Si seulement ma femme vivait! Comme elle serait heureuse de faire avec moi la veillée de la longue nuit!
Septième jour
M.01.07.01.07 / M.042
Le soleil est gris, la bise piquante. Tenons-nous prêt.
Premier quartier
Premier jour
M.01.07.02.01 / M.043
Plusieurs marmottes ont avancé le museau jusqu’à l’ouverture des terriers. Elles ont trouvé l’air trop froid et sont rentrées presque aussitôt. Une seule a fait semblant de brouter.
Deuxième jour
M.01.07.02.02 / M.044
La vallée est de jour en jour plus tranquille. Ces heures de silence seraient propices aux grandes méditations, si je ne ressentais pas, moi aussi, les symptômes précurseurs de l’engourdissement. Plus d’une fois je me suis indigné contre la nature. Elle devrait au moins respecter les philosophes, au lieu qu’elle les traite comme le vulgaire, et pis, si possible. Cependant, à la réflexion, j’y ai trouvé un avantage. Ce n’est rien d’observer le sommeil sur les autres; il faut l’observer sur soi-même, en en triomphant.
Troisième jour
M.01.07.02.03 / M.045
J’ai peu mangé ces derniers temps. Je veux mettre en défaut les railleurs et les calomniateurs. Je ne veux pas qu’on puisse m’accuser de dormir de graisse.
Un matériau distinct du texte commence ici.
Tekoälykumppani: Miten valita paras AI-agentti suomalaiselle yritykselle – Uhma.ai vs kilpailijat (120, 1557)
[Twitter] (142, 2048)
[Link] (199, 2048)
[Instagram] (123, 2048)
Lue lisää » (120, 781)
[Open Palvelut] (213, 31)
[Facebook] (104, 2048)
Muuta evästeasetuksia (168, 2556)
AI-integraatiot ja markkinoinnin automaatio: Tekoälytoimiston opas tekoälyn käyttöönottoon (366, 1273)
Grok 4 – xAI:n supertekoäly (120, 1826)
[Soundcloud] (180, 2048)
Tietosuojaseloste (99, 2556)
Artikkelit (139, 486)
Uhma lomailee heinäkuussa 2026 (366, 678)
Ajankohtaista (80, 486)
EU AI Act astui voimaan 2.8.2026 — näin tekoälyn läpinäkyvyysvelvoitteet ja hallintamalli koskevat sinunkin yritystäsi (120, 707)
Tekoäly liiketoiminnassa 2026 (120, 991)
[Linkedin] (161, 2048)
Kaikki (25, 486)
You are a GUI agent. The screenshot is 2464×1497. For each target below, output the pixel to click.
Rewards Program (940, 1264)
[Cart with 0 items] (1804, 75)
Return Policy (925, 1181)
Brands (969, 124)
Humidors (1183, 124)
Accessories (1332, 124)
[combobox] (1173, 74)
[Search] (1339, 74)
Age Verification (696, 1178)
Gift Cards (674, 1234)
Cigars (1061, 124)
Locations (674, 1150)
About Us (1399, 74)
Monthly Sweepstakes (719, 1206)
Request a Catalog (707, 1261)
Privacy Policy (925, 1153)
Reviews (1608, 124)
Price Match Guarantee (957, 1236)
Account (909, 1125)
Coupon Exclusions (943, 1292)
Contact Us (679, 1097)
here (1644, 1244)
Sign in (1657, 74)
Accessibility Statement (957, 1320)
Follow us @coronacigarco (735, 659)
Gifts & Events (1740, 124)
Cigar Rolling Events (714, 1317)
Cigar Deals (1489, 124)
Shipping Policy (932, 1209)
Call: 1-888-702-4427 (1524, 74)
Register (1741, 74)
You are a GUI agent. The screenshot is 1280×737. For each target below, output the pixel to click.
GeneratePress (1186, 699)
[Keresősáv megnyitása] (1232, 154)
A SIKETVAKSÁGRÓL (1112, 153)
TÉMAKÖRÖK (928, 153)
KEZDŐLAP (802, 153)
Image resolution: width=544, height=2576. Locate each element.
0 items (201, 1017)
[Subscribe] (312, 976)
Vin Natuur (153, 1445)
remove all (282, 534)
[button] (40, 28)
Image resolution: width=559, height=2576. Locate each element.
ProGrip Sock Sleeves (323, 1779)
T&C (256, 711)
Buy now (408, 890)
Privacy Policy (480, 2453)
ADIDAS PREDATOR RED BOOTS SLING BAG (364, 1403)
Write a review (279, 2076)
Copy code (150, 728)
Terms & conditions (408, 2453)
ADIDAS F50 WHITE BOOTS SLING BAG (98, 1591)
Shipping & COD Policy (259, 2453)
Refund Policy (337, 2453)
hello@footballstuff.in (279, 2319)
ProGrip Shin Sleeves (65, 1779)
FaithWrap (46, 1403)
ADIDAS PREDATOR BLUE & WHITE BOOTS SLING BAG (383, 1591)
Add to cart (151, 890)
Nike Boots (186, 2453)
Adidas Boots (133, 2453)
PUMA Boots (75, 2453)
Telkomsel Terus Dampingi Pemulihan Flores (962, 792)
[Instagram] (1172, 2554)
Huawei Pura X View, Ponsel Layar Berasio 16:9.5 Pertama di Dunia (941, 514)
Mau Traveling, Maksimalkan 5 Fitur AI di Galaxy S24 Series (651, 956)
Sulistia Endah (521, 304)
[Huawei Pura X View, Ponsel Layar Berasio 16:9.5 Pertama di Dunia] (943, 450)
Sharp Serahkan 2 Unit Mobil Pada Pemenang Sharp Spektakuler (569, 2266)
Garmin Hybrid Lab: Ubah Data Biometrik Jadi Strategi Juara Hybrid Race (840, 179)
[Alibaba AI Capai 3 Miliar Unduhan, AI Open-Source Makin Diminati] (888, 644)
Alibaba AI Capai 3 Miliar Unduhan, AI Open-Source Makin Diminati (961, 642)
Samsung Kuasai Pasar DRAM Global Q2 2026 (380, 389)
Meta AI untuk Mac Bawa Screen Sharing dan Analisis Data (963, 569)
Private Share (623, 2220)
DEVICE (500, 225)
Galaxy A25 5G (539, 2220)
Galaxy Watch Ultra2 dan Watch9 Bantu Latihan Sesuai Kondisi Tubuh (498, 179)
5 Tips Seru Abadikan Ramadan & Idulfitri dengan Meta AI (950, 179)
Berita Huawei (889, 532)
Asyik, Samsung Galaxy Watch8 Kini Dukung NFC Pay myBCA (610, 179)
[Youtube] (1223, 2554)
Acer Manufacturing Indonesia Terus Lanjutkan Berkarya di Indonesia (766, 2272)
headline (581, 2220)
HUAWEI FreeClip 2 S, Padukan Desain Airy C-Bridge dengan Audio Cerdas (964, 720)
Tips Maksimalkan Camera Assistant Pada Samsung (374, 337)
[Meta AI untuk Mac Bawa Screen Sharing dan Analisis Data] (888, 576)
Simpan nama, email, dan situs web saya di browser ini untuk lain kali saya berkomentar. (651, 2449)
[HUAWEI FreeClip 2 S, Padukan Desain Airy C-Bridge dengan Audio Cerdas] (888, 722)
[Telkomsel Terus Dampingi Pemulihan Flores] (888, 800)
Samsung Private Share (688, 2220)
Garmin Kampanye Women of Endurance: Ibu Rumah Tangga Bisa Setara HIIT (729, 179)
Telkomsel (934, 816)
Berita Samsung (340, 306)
J’ai d’ailleurs peu de goût à la bonne chère. Une belle touffe de saxifrage d’automne ne m’a point tenté. J’ai passé indifférent à côté des parnassies blanches, au bord du ruisseau. Le parfum d’une petite plante tardive, une saussurée, je crois, m’a donné des nausées.
Je voudrais que la veillée de la longue nuit pût se faire sans manger. L’idée de devoir vivre d’herbe sèche m’est difficile à supporter.
Quatrième jour
M.01.07.02.04a / M.046
Je tiendrai pendant tout le temps de la longue nuit un registre exact de l’état du ciel et de la terre.
Je commence aujourd’hui.
Le soleil file derrière les montagnes qui nous font rempart au midi. S’il se montre, ce ne sera qu’un instant, à la grande brèche des rochers. Hier, déjà, de l’entrée de mon terrier, je n’en ai plus vu que le bord.
Le ciel est pur, sauf quelques nuages blancs, accrochés aux cimes. Il souffle un vent du nord, froid et vif. Peut-être gèlera-t-il cette nuit?
L’herbe est sèche et jaune, mais point couchée. Tous les chaumes de graminée, toutes les tiges de gentiane se dressent encore fièrement.
La première neige de l’automne a disparu sur le versant de la vallée qu’atteint le soleil. Sur l’autre, elle blanchit encore les gorges au-dessus de mon terrier.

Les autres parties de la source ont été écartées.